■ **Consigne a**: Recopiez à l'identique les entrées, depuis la ligne contenant « Online Exam Login (964, 1773) » jusqu'à la fin des entrées, ces deux bornes incluses. N'y reprenez pas les images.

■ **Texte présenté**:

+++

Cet appel a été lancé officiellement lors d’une conférence internationale organisée par la Fondation Sciences Citoyennes intitulé Living Knowledge – Savoirs vivants regroupant des représentants des différentes organisations que j’évoquais à l’instant. L’accueil fait à cette initiative a été tel que les bonnes volontés ont pu être réunies dans le but de mettre en place le premier FMSD.

Tout au long de l’année 2008, des rencontres ont eu lieu notamment au Canada, en Inde et au Brésil pour diffuser l’appel et fédérer de nouvelles organisations autour du processus FMSD.

Et, il y a un an quasiment jour pour jour s’est tenu le premier Forum Mondial Sciences et Démocratie, à Belém au Brésil, en marge du Forum Social Mondial. Il a rassemblé plus de 300 représentants du monde de la recherche et du mouvement social venant de 4 continents, 18 pays.

Les débats ont porté sur les enjeux des thématiques Sciences et Démocratie, sur les biens communs, sur les luttes pour la démocratisation des sciences et des choix scientifiques, sur les coopérations possibles entre sciences et société pour un monde soutenable et une responsabilité partagée, sur la gouvernance de la recherche ou encore la co-production des savoirs.

Ces débats ont montré à quel point il était nécessaire de trouver un langage commun entre les différentes parties prenantes pour pouvoir envisager des actions ou des travaux collaboratifs dans un second temps.

L’expérience de Belém a été fabuleuse dans le sens où les participants ont fait preuve d’une écoute indéniable, d’un réel intérêt pour les expériences et propositions des uns et des autres.

Autrement dit cette première étape a été celle de l’apprentissage mutuel.

+++

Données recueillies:
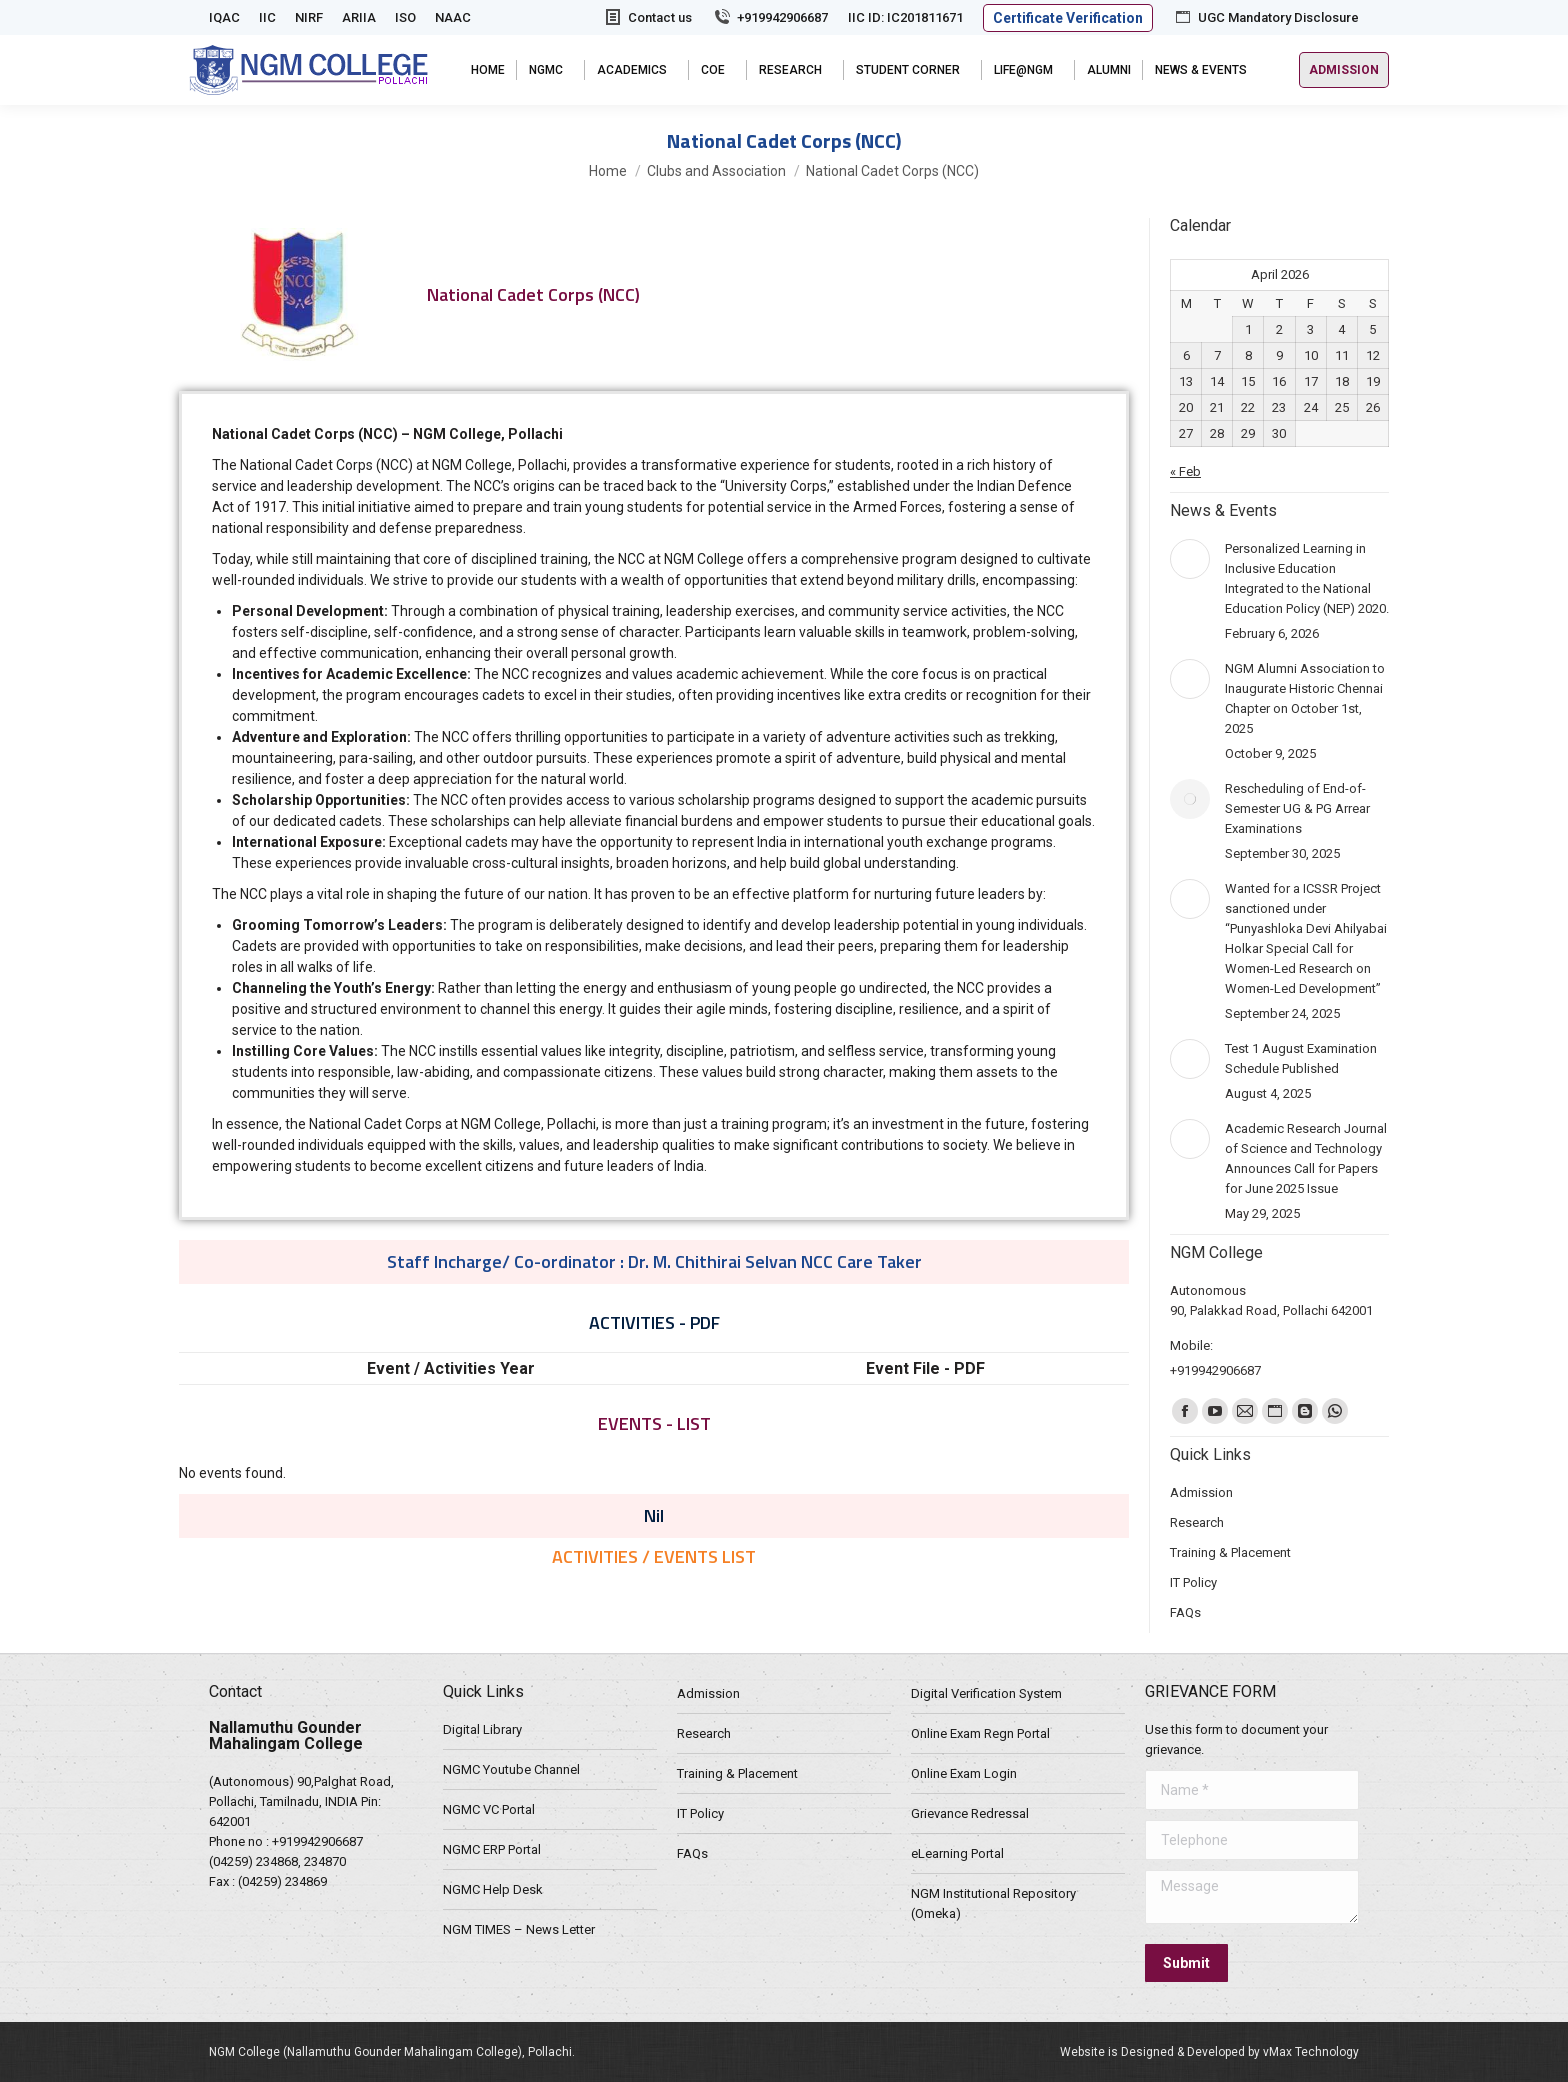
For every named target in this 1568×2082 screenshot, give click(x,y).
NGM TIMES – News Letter (519, 1929)
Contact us (647, 17)
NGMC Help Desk (493, 1889)
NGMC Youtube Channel (511, 1769)
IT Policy (700, 1813)
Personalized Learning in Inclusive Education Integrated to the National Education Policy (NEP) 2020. (1307, 578)
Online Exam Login (964, 1773)
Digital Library (482, 1729)
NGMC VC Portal (489, 1809)
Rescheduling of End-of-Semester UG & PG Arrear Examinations (1297, 808)
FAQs (692, 1853)
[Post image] (1190, 559)
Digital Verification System (986, 1693)
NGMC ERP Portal (492, 1849)
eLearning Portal (957, 1853)
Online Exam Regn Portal (980, 1733)
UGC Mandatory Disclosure (1266, 17)
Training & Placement (737, 1773)
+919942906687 (770, 17)
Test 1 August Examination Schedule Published (1301, 1058)
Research (704, 1733)
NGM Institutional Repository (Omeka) (993, 1903)
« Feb (1185, 471)
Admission (708, 1693)
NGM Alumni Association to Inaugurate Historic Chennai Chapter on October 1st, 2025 (1305, 698)
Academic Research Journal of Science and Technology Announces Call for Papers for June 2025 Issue (1306, 1158)
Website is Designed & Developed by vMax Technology (1209, 2052)
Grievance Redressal (970, 1813)
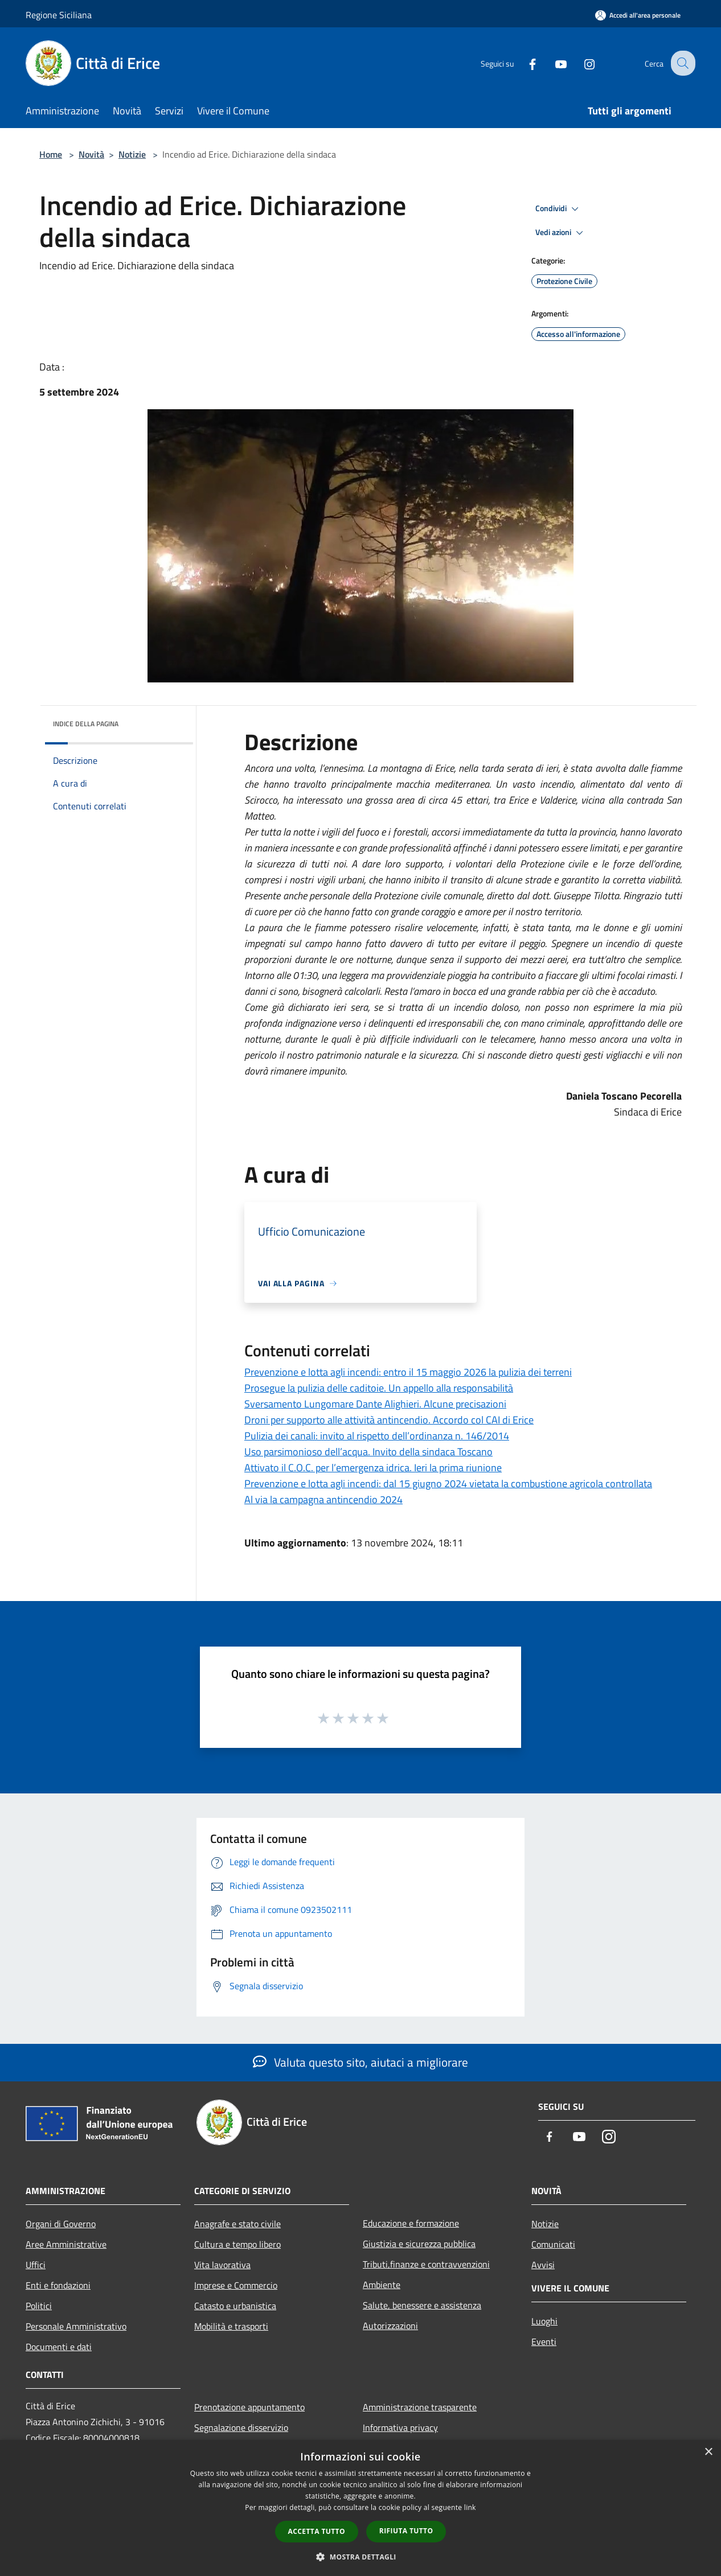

+++

■ **Consigne b**:
Répondez aux questions suivantes sur le texte consacré au Forum Mondial Sciences et Démocratie.
(i) Dans quels pays des rencontres ont-elles eu lieu tout au long de l'année 2008 ?
(ii) Combien de représentants le premier forum a-t-il rassemblés ?
(iii) Comment la dernière phrase caractérise-t-elle cette première étape ?

■ **Réponse attendue a**:
Online Exam Login (964, 1773)
Digital Library (482, 1729)
NGMC VC Portal (489, 1809)
Rescheduling of End-of-Semester UG & PG Arrear Examinations (1297, 808)
FAQs (692, 1853)
[Post image] (1190, 559)
Digital Verification System (986, 1693)
NGMC ERP Portal (492, 1849)
eLearning Portal (957, 1853)
Online Exam Regn Portal (980, 1733)
UGC Mandatory Disclosure (1266, 17)
Training & Placement (737, 1773)
+919942906687 (770, 17)
Test 1 August Examination Schedule Published (1301, 1058)
Research (704, 1733)
NGM Institutional Repository (Omeka) (993, 1903)
« Feb (1185, 471)
Admission (708, 1693)
NGM Alumni Association to Inaugurate Historic Chennai Chapter on October 1st, 2025 (1305, 698)
Academic Research Journal of Science and Technology Announces Call for Papers for June 2025 Issue (1306, 1158)
Website is Designed & Developed by vMax Technology (1209, 2052)
Grievance Redressal (970, 1813)

■ **Réponse attendue b**:
(i) Au Canada, en Inde et au Brésil.
(ii) Plus de 300 représentants, venant de 4 continents et de 18 pays.
(iii) Comme celle de l'apprentissage mutuel.